Vivian Páez, PhD

Board of Directors

Dr. Vivian Páez is a Colombian conservation biologist who works with amphibian and reptile species, especially freshwater turtles.  She has just retired from the Biology Institute of the Universidad de Antioquia in Medellín, Colombia, where she mentored many undergraduate and graduate thesis students, and saw many of them obtain positions in other Colombian universities, NGOs, and government environmental institutions. She also created the Herpetology Museum of the Universidad de Antioquia, now the third largest biological collection of amphibians and reptiles in the country. She was elected president in 2010 of the Colombian Association of Herpetologists, and while in this role she edited the book Biología y Conservación de las Tortugas Continentales de Colombia.

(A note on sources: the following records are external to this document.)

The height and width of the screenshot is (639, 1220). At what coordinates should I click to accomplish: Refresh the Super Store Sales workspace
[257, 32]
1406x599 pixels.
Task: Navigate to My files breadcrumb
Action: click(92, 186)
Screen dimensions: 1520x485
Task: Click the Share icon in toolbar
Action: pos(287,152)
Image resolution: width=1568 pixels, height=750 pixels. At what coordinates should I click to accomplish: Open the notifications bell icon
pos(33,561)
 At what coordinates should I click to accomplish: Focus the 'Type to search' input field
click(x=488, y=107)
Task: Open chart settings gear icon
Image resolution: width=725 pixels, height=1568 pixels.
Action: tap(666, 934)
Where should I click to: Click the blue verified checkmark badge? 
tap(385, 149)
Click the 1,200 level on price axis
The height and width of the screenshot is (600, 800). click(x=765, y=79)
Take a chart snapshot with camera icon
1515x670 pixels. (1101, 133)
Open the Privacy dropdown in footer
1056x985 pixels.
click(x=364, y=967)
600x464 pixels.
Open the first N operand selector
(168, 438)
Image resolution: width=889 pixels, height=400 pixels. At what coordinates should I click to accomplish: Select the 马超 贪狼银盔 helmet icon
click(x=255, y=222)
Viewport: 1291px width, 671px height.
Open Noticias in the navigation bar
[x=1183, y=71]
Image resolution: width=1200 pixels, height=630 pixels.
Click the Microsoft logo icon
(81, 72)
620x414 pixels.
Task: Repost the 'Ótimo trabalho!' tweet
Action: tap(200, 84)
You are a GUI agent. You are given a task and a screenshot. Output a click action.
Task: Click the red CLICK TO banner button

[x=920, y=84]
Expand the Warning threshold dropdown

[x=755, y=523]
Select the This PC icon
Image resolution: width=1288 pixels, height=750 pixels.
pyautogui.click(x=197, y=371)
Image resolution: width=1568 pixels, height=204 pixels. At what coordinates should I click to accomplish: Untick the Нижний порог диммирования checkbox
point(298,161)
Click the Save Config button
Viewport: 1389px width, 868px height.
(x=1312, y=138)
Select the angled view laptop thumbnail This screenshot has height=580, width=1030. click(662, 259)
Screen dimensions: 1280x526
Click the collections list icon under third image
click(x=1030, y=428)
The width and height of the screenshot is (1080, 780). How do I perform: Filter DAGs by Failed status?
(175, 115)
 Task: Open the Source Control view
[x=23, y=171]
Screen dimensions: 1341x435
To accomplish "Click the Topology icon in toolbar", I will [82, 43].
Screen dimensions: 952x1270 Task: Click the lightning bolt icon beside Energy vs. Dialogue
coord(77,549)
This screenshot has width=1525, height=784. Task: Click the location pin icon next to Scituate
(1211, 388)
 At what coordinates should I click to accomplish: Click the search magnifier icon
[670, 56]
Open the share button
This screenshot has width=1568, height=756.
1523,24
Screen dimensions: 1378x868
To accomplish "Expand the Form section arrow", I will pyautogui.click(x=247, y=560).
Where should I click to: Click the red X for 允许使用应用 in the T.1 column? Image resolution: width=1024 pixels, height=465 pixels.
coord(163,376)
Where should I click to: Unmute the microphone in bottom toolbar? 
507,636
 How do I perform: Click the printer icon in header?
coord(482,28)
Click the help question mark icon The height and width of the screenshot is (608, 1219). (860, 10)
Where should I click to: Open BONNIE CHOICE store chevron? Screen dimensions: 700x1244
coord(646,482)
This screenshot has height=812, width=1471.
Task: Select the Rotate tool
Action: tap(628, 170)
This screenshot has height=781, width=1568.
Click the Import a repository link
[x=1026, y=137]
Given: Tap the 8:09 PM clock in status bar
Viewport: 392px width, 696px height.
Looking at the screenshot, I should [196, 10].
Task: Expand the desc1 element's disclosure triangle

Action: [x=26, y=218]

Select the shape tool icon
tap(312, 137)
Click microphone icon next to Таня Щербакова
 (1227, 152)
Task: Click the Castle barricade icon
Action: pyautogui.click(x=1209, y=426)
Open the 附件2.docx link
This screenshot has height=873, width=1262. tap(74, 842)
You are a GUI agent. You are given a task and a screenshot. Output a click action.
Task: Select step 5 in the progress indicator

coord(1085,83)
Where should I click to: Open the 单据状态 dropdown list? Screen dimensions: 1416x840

She was also an editor of the 2015 Libro Rojo de Reptiles de Colombia.  At the International level, Vivian has been a long-term member of the Steering Committee of the IUCN Tortoise and Freshwater Turtle Specialist Group, a member of the Review Board of the Turtle Conservation Fund, and more recently also of the Congdon-Dickson Turtle Ecology Fund. She has been an editor for Chelonian Conservation and Biology for many years, and more recently has taken on the role of assistant editor for turtles for Herpetological Conservation and Biology and Revista Latinoamericana de Herpetologia. She also has recently accepted the task of becoming the new IUCN Red List Coordinator of the TFTSG. Vivian is a graduate of the Universidad de los Andes and obtained her Ph.D. from Ohio University.  She has published over 70 scientific articles in her career, many on turtles, and edited three books. She has received both the Sabin Turtle Conservation Prize for her career dedicated to turtle research and conservation, and more recently the Behler Turtle Conservation Award, being the first Latin American recipient of this distinction. She is excited about becoming a member of the board for the Turtle Survival Alliance, especially as a member of its Field Studies Committee, in the hopes of further stimulating conservation efforts for turtles directed at the population level.